Eflohr meinte jedoch darauf, dass es besser sei, wenn die Männer und Frauen des letzten Aufgebots noch einmal ihre Lieben sahen, bevor sie aufbrachen. Denn das konnte ihre Herzen mit dem Mut erfüllen, den sie brauchen würden, wenn sie versuchten, das For-Anjul zu stürmen. Selbst Turgos musste ihm damit recht geben und Whenda nickte, um ihre Zustimmung zu zeigen.
»Wo ist denn eigentlich unser einstmaliger Bewacher Humir geblieben?«, wollte sie dann noch wissen.
»Humir?« Eflohr überlegte kurz. »Der müsste bald wieder hier eintreffen. Ich sandte ihn nach Osten zum Nördlichen Fürstenwald, um dort unsere Wachen zu benachrichtigen, dass sie sich in Lahrewan einzufinden haben.« Er wunderte sich kurz darüber, dass Whenda ihn nach diesem Mann fragte. Doch schließlich war er vielleicht der einzige Mensch in der Stadt, den sie kannte. Dann war es auch ganz natürlich, dass sie sich nach dessen Verbleib erkundigte.

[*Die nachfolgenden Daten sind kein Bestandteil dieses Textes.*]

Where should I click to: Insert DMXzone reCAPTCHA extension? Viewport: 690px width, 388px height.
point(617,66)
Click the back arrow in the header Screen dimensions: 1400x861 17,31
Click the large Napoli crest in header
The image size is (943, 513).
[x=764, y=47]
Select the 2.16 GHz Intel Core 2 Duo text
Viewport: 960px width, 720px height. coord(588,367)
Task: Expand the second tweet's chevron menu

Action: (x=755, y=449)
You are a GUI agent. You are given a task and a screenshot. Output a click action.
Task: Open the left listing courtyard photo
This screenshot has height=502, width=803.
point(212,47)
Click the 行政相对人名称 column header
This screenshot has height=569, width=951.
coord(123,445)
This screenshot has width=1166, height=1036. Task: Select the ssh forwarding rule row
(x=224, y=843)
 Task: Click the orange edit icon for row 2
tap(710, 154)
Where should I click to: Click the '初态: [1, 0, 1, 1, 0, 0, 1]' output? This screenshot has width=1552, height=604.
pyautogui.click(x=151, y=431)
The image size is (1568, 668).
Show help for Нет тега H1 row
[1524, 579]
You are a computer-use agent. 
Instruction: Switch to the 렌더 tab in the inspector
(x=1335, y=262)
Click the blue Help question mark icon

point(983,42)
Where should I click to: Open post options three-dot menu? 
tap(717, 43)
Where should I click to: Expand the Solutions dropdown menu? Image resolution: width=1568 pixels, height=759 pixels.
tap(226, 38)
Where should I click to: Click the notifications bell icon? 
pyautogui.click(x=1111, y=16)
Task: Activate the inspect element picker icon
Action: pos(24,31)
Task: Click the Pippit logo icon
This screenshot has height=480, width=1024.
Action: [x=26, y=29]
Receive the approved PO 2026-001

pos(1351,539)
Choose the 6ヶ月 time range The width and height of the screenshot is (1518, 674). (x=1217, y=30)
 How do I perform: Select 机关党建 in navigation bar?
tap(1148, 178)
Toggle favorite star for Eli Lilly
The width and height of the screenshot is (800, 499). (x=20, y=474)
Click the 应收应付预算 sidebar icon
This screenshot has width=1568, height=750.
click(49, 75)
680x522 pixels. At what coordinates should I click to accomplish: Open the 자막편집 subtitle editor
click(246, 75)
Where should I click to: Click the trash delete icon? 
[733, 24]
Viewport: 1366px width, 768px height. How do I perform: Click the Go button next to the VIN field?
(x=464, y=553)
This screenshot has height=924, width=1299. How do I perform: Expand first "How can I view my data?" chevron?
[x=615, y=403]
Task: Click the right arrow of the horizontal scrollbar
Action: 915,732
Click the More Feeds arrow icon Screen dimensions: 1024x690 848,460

Es gab nun nichts mehr zu sagen. Whenda und Turgos verließen Eflohr, der weiter seiner Arbeit nachging und die Dokumente verbrennen ließ.
»Warum macht er das?«, fragte Turgos, als sie wieder auf dem Gang waren. Es schien ihm eine sinnlose Aufgabe zu sein. Wen würde es noch interessieren, was auf den Pergamenten eines ausgelöschten Volkes zu lesen war?